Above: Richard Marks helped create PlayStation VR for Sony.

Image Credit: Michael O'Donnell/VentureBeat

GamesBeat: Give us a sense of what you do every day. What’s the job description?

Richard Marks: I have a weird role, because I’m a technology researcher, so we do a lot of the interactivity things – EyeToy, Move, and now VR. But I also do evangelism for our new products, especially VR right now. I’m at the very beginning of projects, and also at the very end.

GamesBeat: How long have you been working in the space?

Marks: I’ve been at PlayStation for 17 years. It’s a long time in Silicon Valley. My parents owned a video game retail store in 1983, so games have been a part of my life forever.

GamesBeat: First things first. Here is PlayStation VR at the beginning of August, a few months out from launch. The first step in my mind — you guys are formulating this as a platform. How do we think about this in terms of third-party development? If you frame it as a platform, how do you cultivate third-party relationships?

Marks: Right, because it is a platform. We have the hardware part of it, and also the software side. On software we have our own first party, which has to be committed in order to make the hardware fully realized. But always, at PlayStation, we’ve felt that third parties have to be there to make the platform complete.

It’s great with VR, because there are such good middleware companies right now.

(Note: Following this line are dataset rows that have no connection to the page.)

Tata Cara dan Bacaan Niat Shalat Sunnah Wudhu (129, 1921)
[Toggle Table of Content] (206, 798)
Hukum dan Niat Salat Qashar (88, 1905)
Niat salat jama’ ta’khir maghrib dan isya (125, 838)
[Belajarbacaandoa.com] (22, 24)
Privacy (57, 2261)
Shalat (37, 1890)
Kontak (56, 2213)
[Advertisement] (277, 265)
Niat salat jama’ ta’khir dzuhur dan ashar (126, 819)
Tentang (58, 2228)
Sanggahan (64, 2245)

You can get into making a game quickly. Getting something on the screen in VR is easier than it’s ever been to do anything in games.

GamesBeat: The focus for all the console platforms has been on getting third parties to build content. But it’s not as easy for each of them. How would you go about explaining to the people who are thinking, “I need to be in VR” — what’s the path? Can you give a little clarity on how to move forward?

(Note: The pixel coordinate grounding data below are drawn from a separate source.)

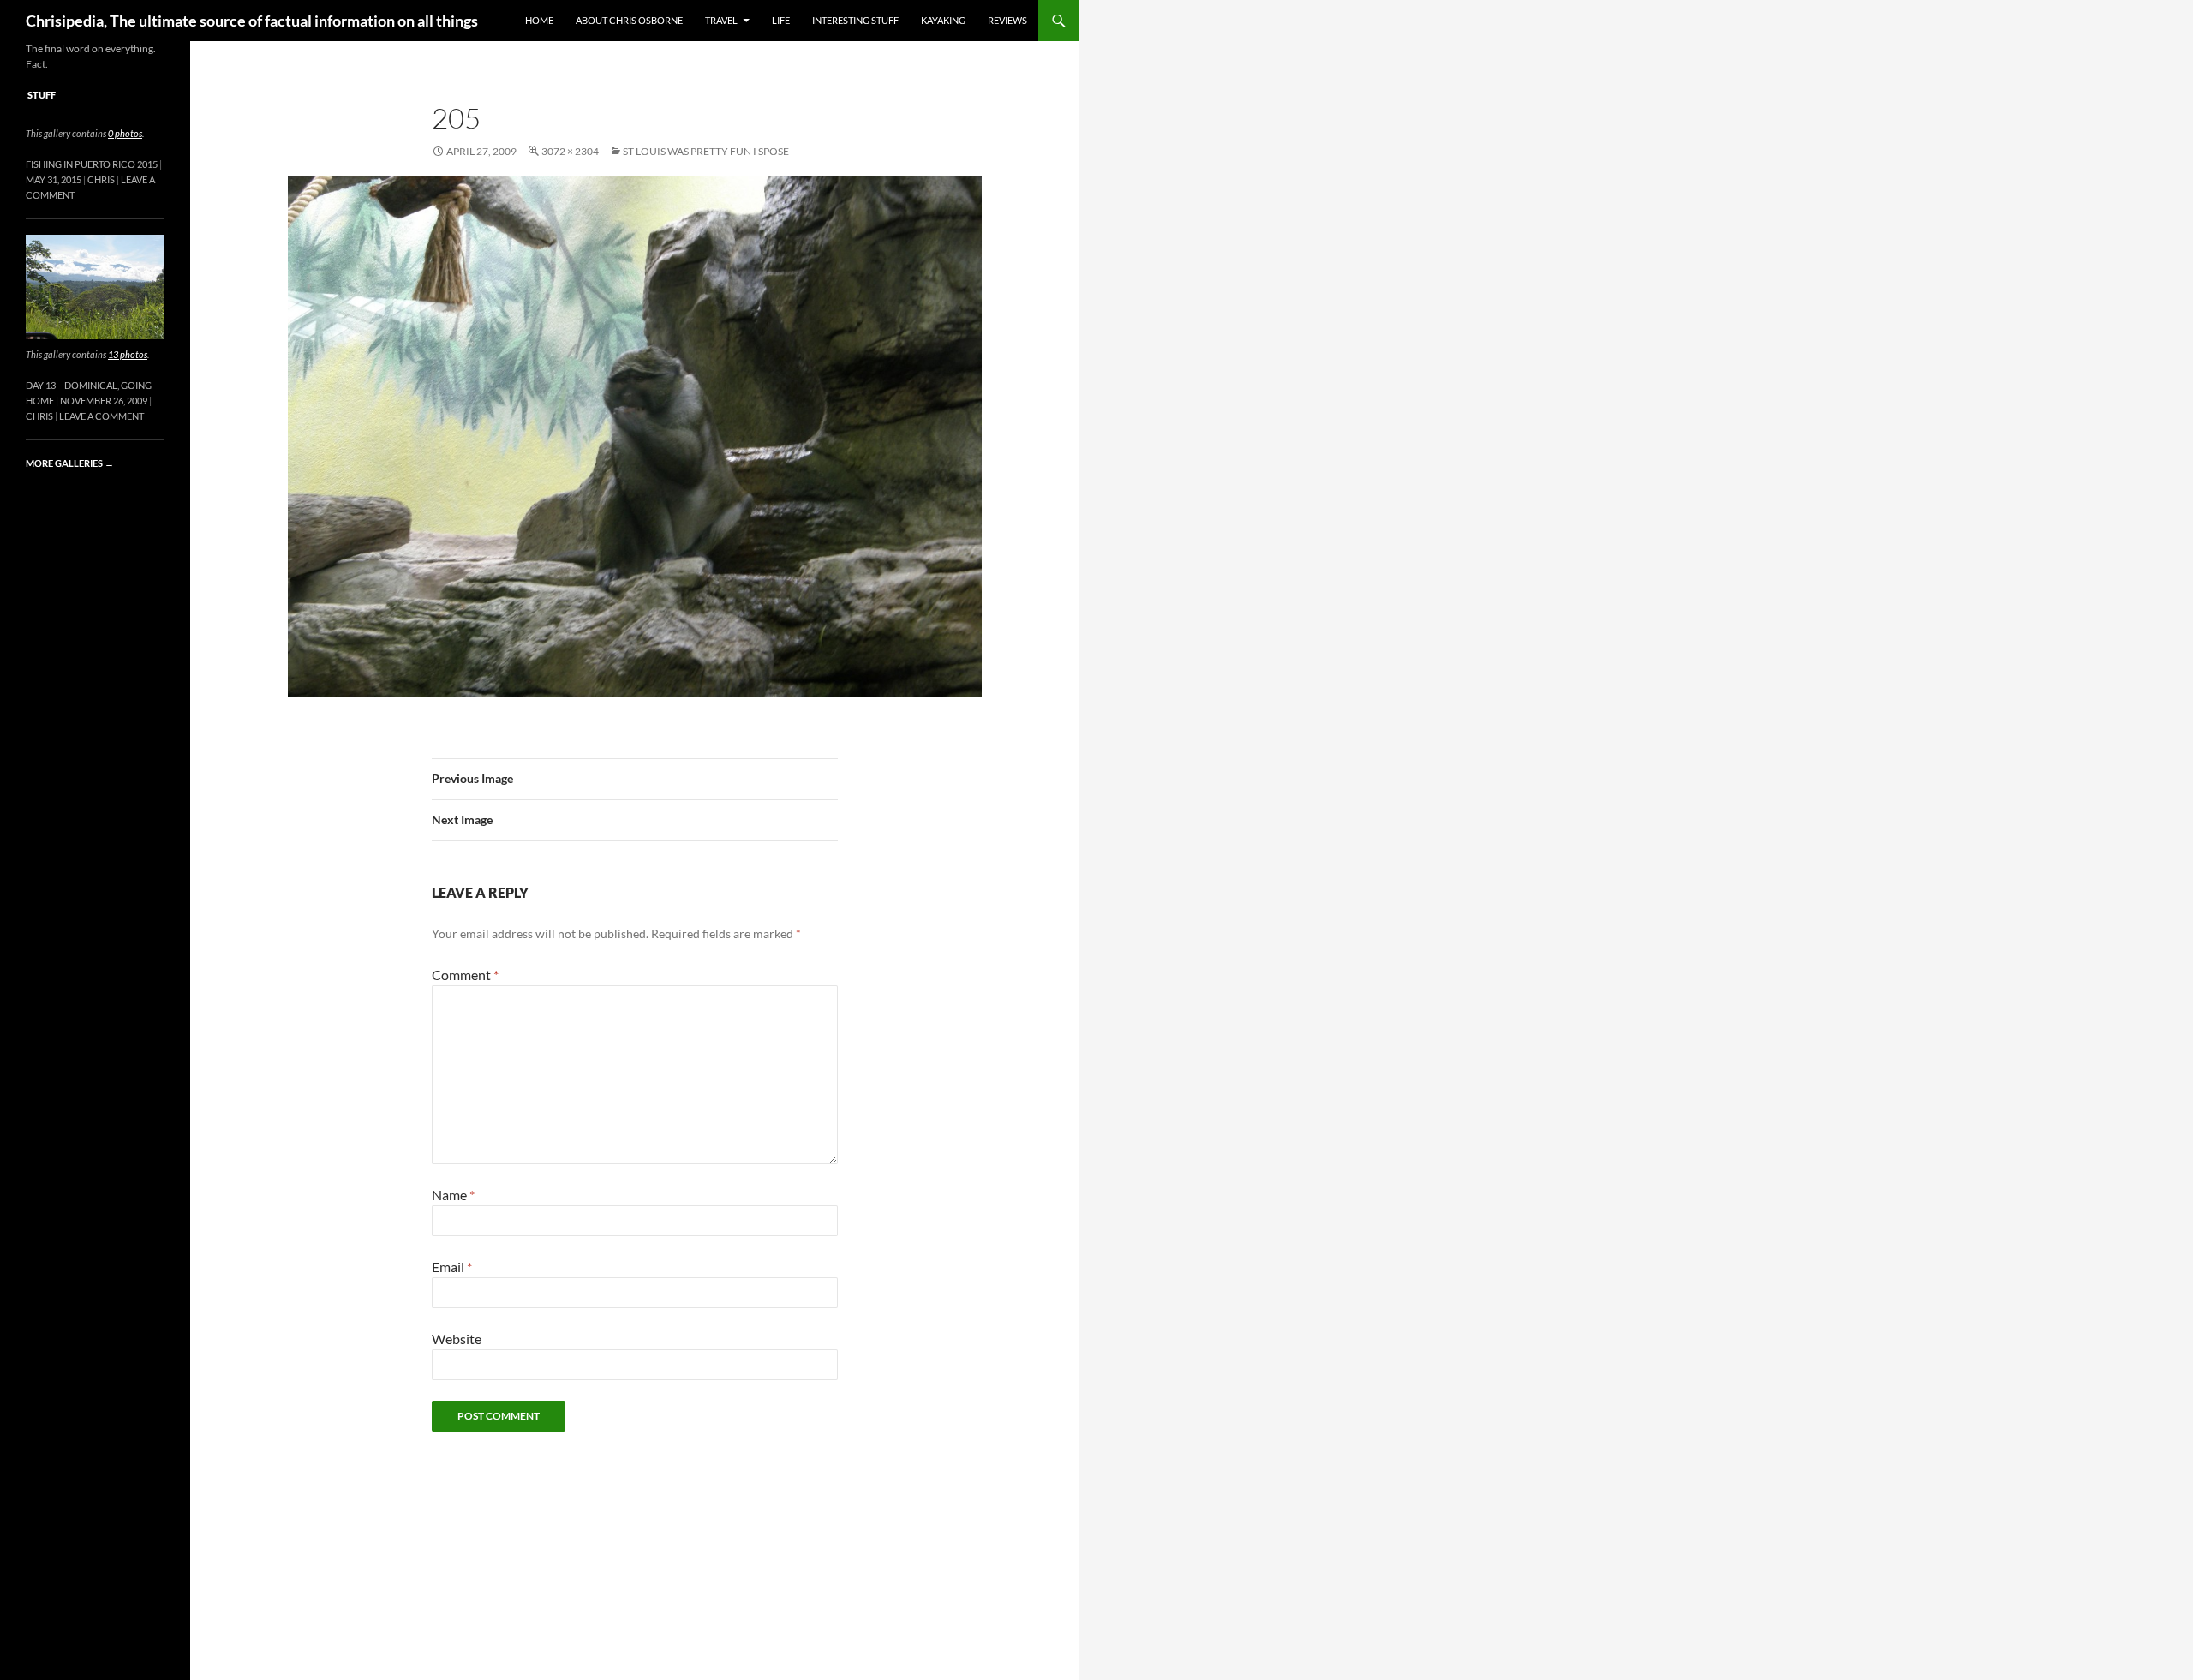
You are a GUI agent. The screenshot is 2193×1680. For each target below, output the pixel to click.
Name (453, 1195)
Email (452, 1267)
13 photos (127, 354)
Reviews (1007, 20)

Marks: Right now some of the greatest ideas in VR are coming from the indie crowd. There’s no real road map as far as the “right thing” to make in VR. There are so many things that could work. People are exploring all over the place. There’s this balance of this great amount of ideas and energy coming out of the indie side. But at the same time, it’s important to have some of these titles people have heard of before to get the mainstream audience to care.

We have things like Batman and Star Wars coming to our platform. It creates this great balance of established things with new ideas. Any developer could be the one to figure out the thing that people will try. As long as enough VR headsets are out there, somebody making something new will have people ready to try it out.

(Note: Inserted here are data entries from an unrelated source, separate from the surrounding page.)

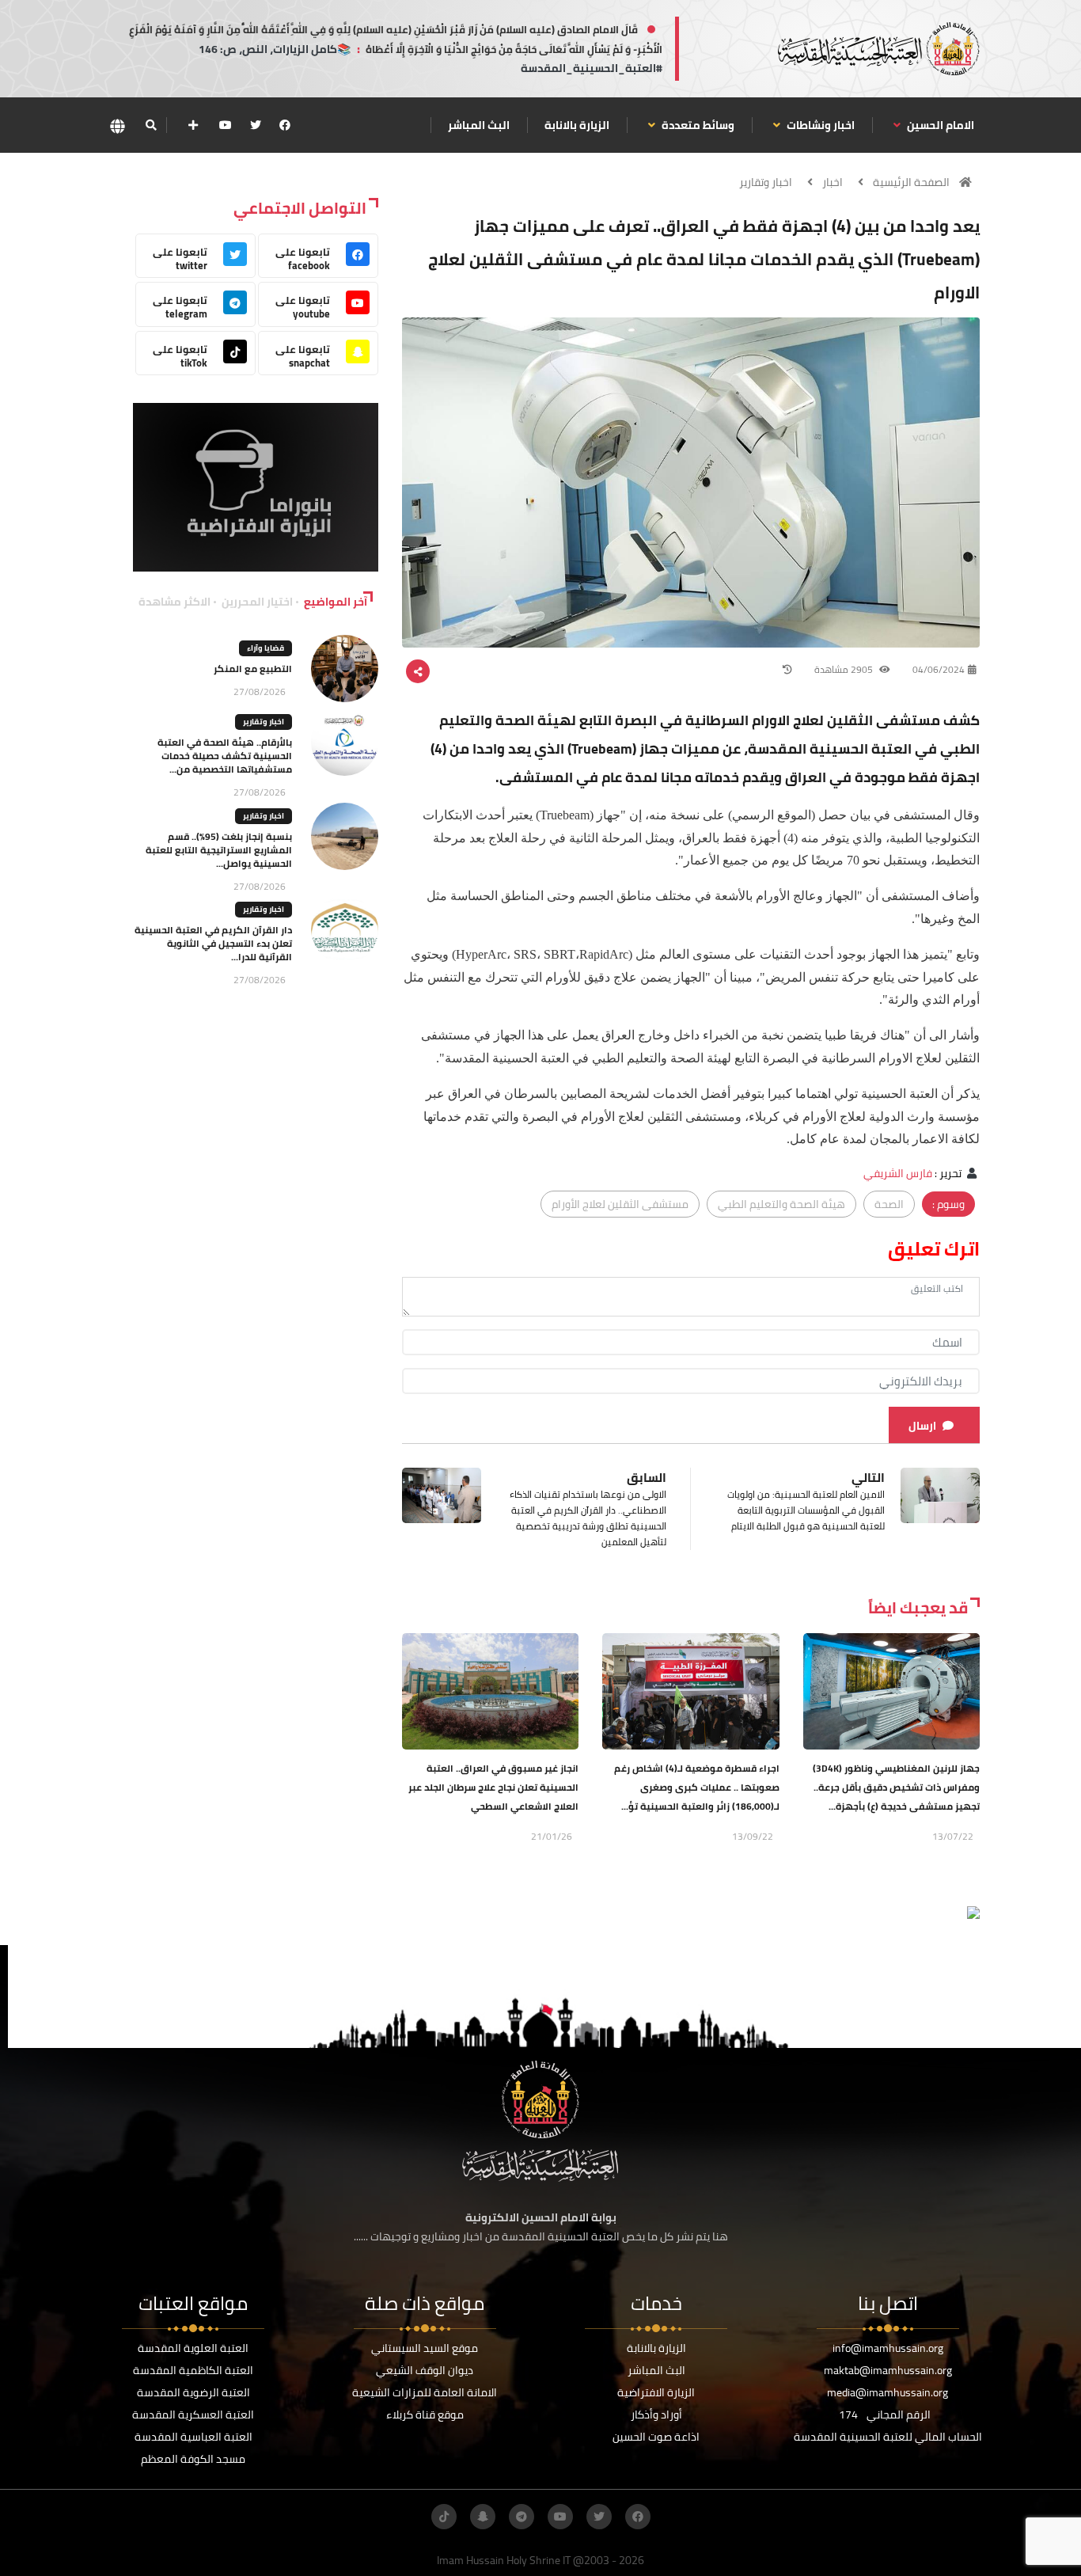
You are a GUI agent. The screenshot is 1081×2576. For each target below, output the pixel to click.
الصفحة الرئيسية (911, 182)
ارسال (922, 1425)
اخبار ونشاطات (819, 125)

GamesBeat: As someone who doesn’t know how to make games at all, it seems to me, though, that the first thing you do with any kind of new platform, you always look back to what came before. You’re moving forward through the rear-view mirror in a sense. What can we expect as far as the design agenda here? At E3, we saw Resident Evil. Obviously, we’ll use VR to scare people. But where do we break new ground?

Marks: A lot of people ask about what’s the right kind of game to make in VR. There is no right thing. It’s easy to get things up on the screen and be in VR, but the design of what you do there is still not fully fleshed out. But we do know that some things work very well.

The feeling of presence in a space lends itself to certain kinds of activity. Actually, it lends itself to activity in general. Sitting there passively feels awkward. That’s why games resonate so well with VR. When you’re in VR, you feel like you should do something. Things are happening. You feel like they’re next to you. You want to contribute and be part of the action. Interactivity is th enumber one thing that works best in VR, we find. Keeping people busy doing stuff.

The big difference with VR, again, is that things are all around you. It’s not remote, through a window, like on a 2D screen. Things that are close to you feel very powerful, things where you can reach out and interact with them directly. That doesn’t exist when you’re doing things through a window. On a 2D screen it’s a layer of abstraction, always keeping you away. You’re one step away from what’s happening. In VR it feels like you’re doing that. That lends itself to a lot of things.

Sandbox games are perfect, where you can just play. You can take a very simple thing and tweak one factor, like gravity or friction, and all of a sudden you have a whole new world around you to interact with. Superhero games are fun to play normally, but when you’re seeing the fireball actually shoot out of your own hand, or you’re levitating something, it’s so much more visceral.

Richard Marks of Sony can still be surprised by the immersiveness of VR.

Above: Richard Marks of Sony can still be surprised by the immersiveness of VR.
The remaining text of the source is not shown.